Productivity
When I first went to university forty plus years ago I took economics as an interest. In my second year I decided that a B-Comm might be a great degree and focused on that area of study. I quickly came to the realization that it was not really for me but I still have an underlying understanding of the basics of economics.
A key metric in economics is productivity. A measure of what each individual in the country contributes to the economy. There are many other forms of productivity measures also, such as capital productivity which measures Gross Domestic Product against capital investment and many measurements including multiple axis of comparison but the one most useful in understanding if a country is going to be better off or worse is GDP/hours worked.
While productivity does not tell the whole story of whether a country is in ascendancy or decline, nor does it accurately describe how the average household is managing an accurate picture of both can be deduced through trends over time of these measures. As an example of this, the United States has been measured as being on average 25% of world GDP since the end of WWII. Through the eighties and nineties Europe also produced 25% of the world’s GDP. In the early 2000’s when China began its accent up the economic scale was thought to be able to overtake the US output by the mid 2020’s but what has happened is a plateau of China and a reduction of total GDP for Europe while the United States share of world production has grown to 26%.
There are simple explanations for these changes, maybe the US has grown its population relative to the world. Or maybe the output of each person has risen. Understanding how this change comes about is why productivity is important. It gives clarity to the question of how. Again we turn to the US and now look at per capital GDP. For 2025 that number is close to $90,000 per person, here in Canada it is $55,000. A staggering difference.
But that is not the trend data, simply a snapshot in time. So the change of this number is the better indicator of how Canada is doing relative to others. In 2024 Canada’s per capital GDP rate fell 1.4% compared to the US rate that grew at 1.8%. Overall in the 1970’s Canada’s economy was 10% of the US’s and today it 9% while our population as a percentage of the US has grown for approximately 10% in 1970 to 11% today. By any measure Canada is weakening against the US.
What is the reason for the drop? Are Canadians just less willing to work hard or are there bigger forces at work here?
First it is important to look at wealth generators across both nations. With oil, the US produces 2.5 times the amount of oil that Canada does. But with 10 times the population the advantage goes to Canada. The US produces 8 times the steel, Canada produces 5 times more Aluminum, automobiles are produced 9 times greater numbers in the US, but possibly the two greatest differentiators are IT and Military manufacturing. In each the US dwarfs Canada’s output and here is where the wealth generation comes. Although certainly not spread evenly.
A few years ago Bill Gates was atop the rankings of world’s richest with 70 billion or so. Today Elon has 10 times that and with the IPO of SpaceX next year will likely top 1 trillion dollars. The other wealthy Americans in the tech world have similarity grown geometrically.

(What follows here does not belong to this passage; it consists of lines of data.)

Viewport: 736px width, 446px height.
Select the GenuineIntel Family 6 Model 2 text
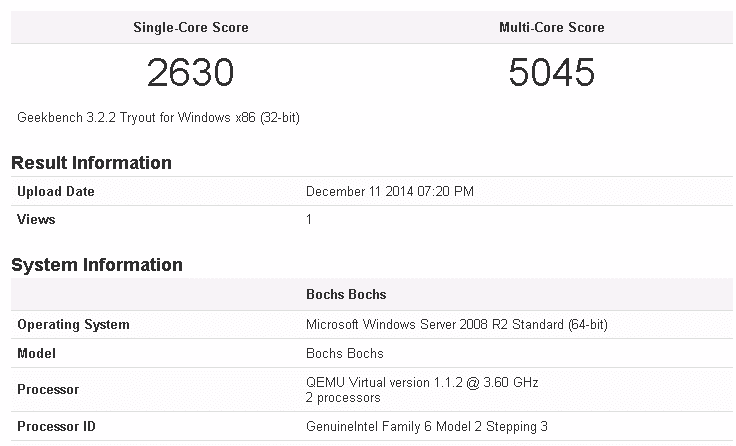coord(426,427)
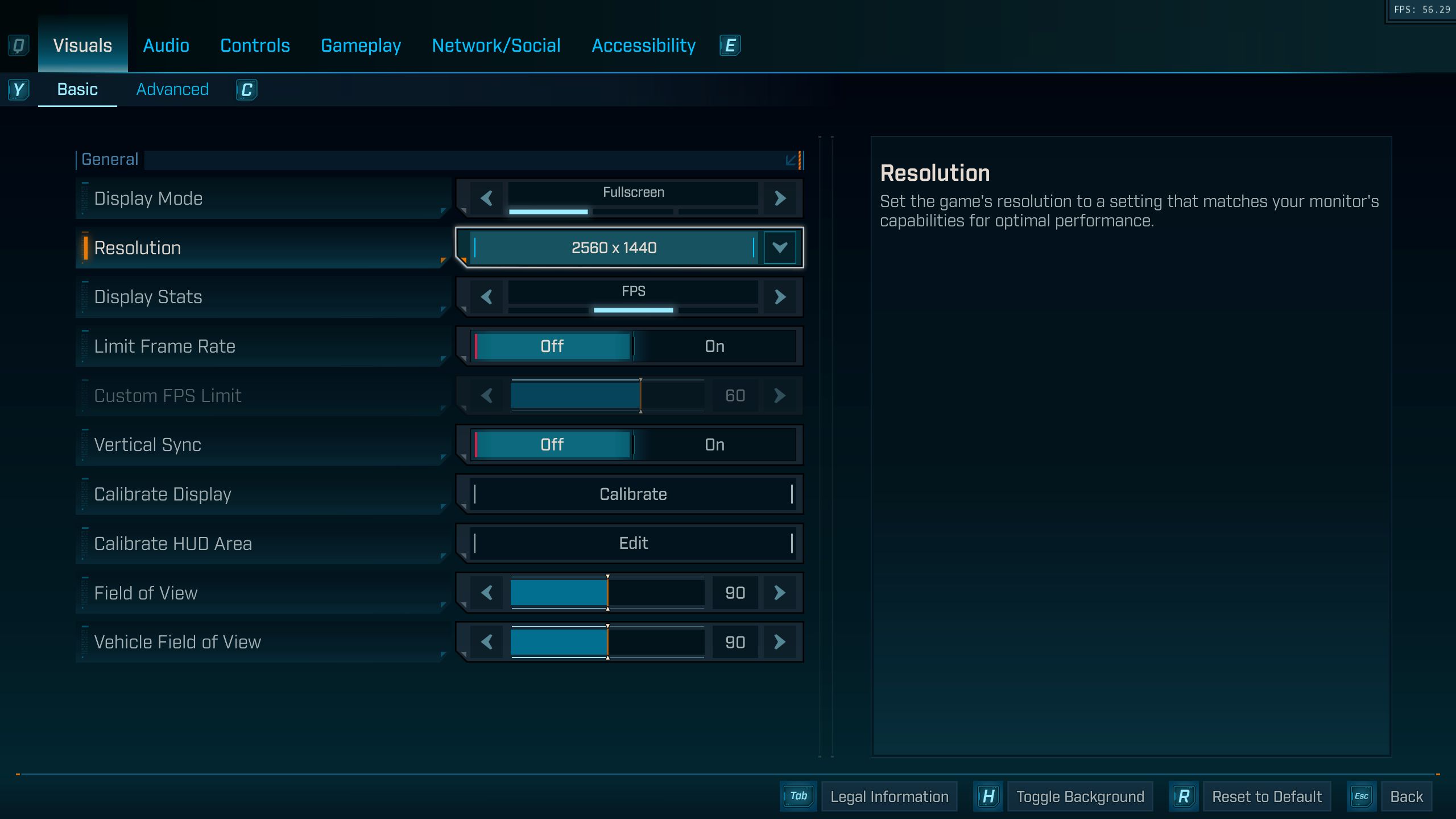Open the Advanced visuals sub-tab
1456x819 pixels.
(172, 90)
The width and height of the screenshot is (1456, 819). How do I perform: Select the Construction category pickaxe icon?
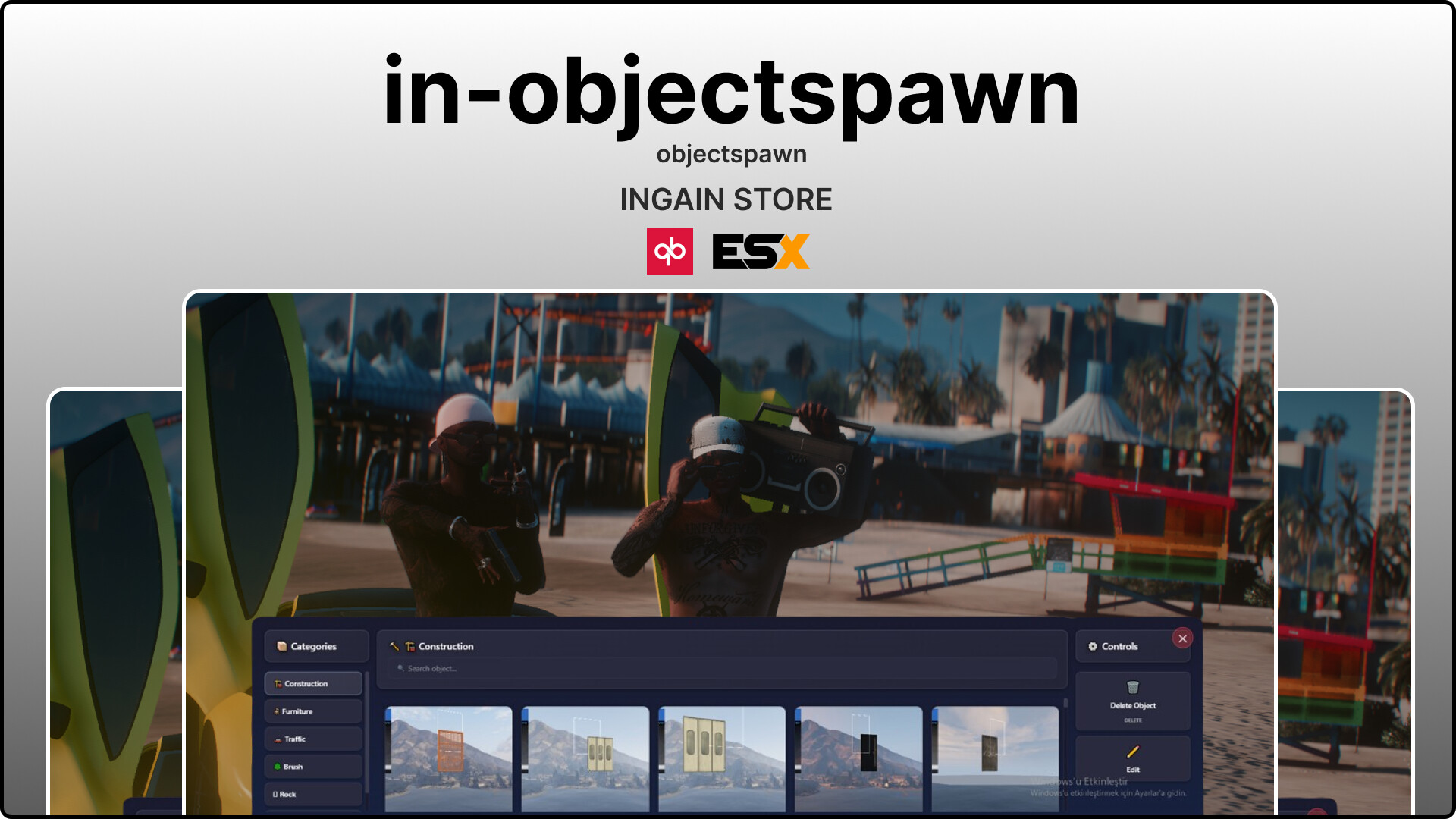(x=278, y=684)
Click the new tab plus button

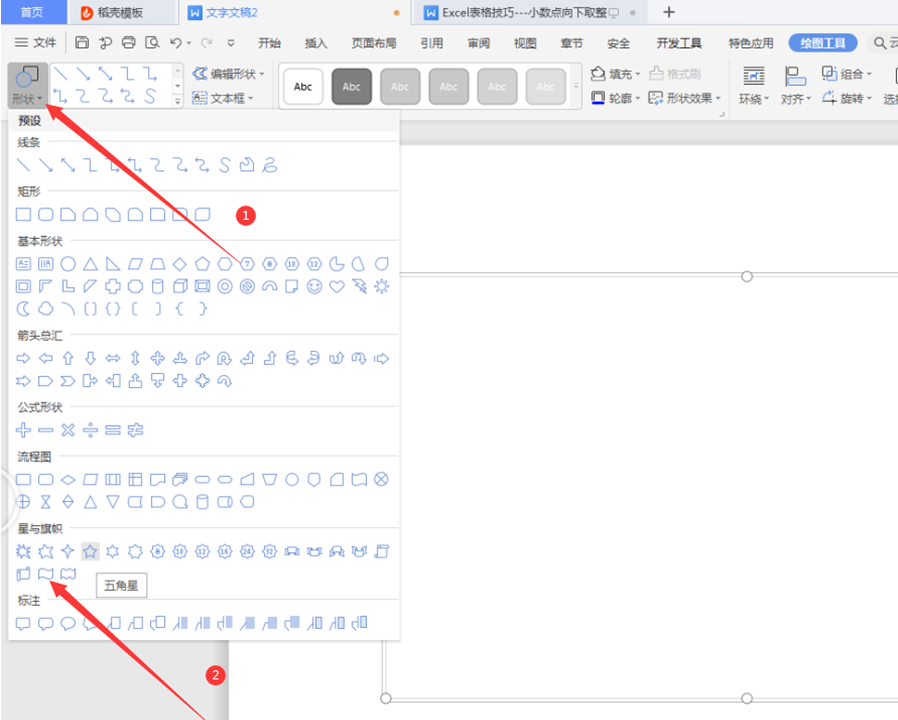[669, 13]
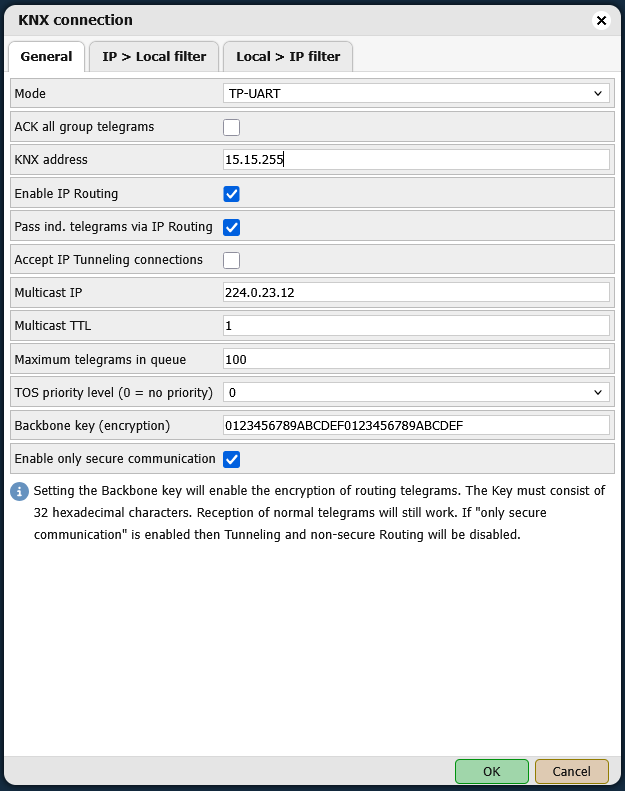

Compared to the average Joe in the US or Canada these staggering increases in wealth can easily skew data for per person GDP numbers.
A 350 billion dollar swing for Elon is an addition $1000 or so for each American. Canada has nothing to compete with this.
These numbers can certainly be misrepresentative of what’s being experienced on the ground. Take China for instance. You read about the economic miracles of China pulling so many out if poverty, but with 600 million people making less than $140/mth. is that really the truth?
Canada does not have an Elon Musk, we do not have Teslas or Amazons and Facebooks. Of the top 50 com ponies by market cap in Canada only two, Shopify and Constellation Software, would be from the new economy age. The rest are mature industries, finance, resources, transportation, telecommunications, consumer sales and heavy manufacturing. Shopify is certainly a success story but nothing when compared to Facebook, Amazon or Google.
We have no Apples, Microsofts or NVidias. RIM might have been one of these but failed for lack of vision. Nortel Networks had the potential to become the world’s preeminent telecom technology provider until they were plundered by the Chinese in what may be the greatest act of corporate espionage ever. Today our great new ideas are swallowed whole by the tech giants in the US. There is no true tech incubation in Canada and the result is stulted productivity growth.
Canada has great universities capable of turning out brilliant entrepreneurs. While we may have success from time to time creating a revolutionary idea such as RIM did with Blackberry, we do not value the idiosyncratic character of those who build these businesses. Canadian nature is to hide the big character people and when the do become prominent, rip them down. Jim Basillie is a great example, founder and tech guru of RIM, he was their face and as such media constantly worked to tear him down. He also became the face of failure for RIM when he was deposed from the business.
Today he does all kinds of good for the tech work in think tanks and university leadership. But we hear none of it. If we want to grow our country we need to begin celebrating the innovators and entrepreneurs that have and can made our country great. Here is what these great men and women have done to improve our country. Maybe it will inspire the next generation of inventor. You never know where genius will materialize but without the right environment Canada will not be the benefactor.